Thank you for your reply. Indeed the KB is quite abstract in scope so I understand the problems you have in explaining via concrete examples.

The wording of your response (and words like monotonicity) remind me of prolog or datalog. Is the KB intended to be a kind of datalog? My understanding/guess so far is that while doing binary analysis you will add facts to this KB about various aspects of this program. The facts you add can only be refinements to the previous facts that you added. So your results can only get more specific as more facts are added (hence the monotonicity).

Also do you have some sort of internal indexing therein? Otherwise running queries from the KB might get slow.

OTOH you talk about objects and then I start wondering if there are aspects of graph databases here…

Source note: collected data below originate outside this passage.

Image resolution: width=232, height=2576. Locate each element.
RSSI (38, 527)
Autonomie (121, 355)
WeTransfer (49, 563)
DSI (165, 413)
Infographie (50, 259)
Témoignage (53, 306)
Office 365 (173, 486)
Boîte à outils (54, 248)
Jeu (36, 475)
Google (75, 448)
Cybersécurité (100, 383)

I guess what would be helpful in absence of code (or even better than code because you can be more tentative in your language) would be something like: The KB can/is intended to be used for the following kind of applications (a) … (b) …

1 Like

Yes, it is heavily inspired by our five years long work on implementing a datalog engine for binary analysis. Thus KB is heavily influenced by logic programming.

Totally correct.

The Knowledge Base is not a deductive database, which is used as a backing for Datalog implementations. The concept of a knowledge base is derived from the expert systems, like CLIPS
for example. We do not store facts as a sequence of tuples, instead, we store object properties, and objects are forming ontologies (in other words we do not have a flat table of all objects, but each class of objects is stored in its own table or, following the runtime metaphor, each class is stored in its own heap). An object is a key in our database and is a scalar value (int63 in OCaml parlance). The value of an object is represented as a binary tree (WAVL tree), which is optimized for storing a small number of fields and compact representation.

The rules itself are OCaml functions and are not stored in the knowledge base, but are registered when the system is loaded. The rules are triggered only once, and only if an object property doesn’t have a value. If more than one rule is registered for a property, then they are merged, using the domain merge operator induced by the associated partial ordering relation (or provided by a user). If a rule is recursive or references another rule that has a rule that involves the current rule, then we compute a fixed point, building the dependency graph on the fly, inspired by François Pottier’s lazy fixed point paper. Once the least fixed point is computed there is no need to recompute it, because we already computed the least fixed point, so the stored rules can’t produce any more information.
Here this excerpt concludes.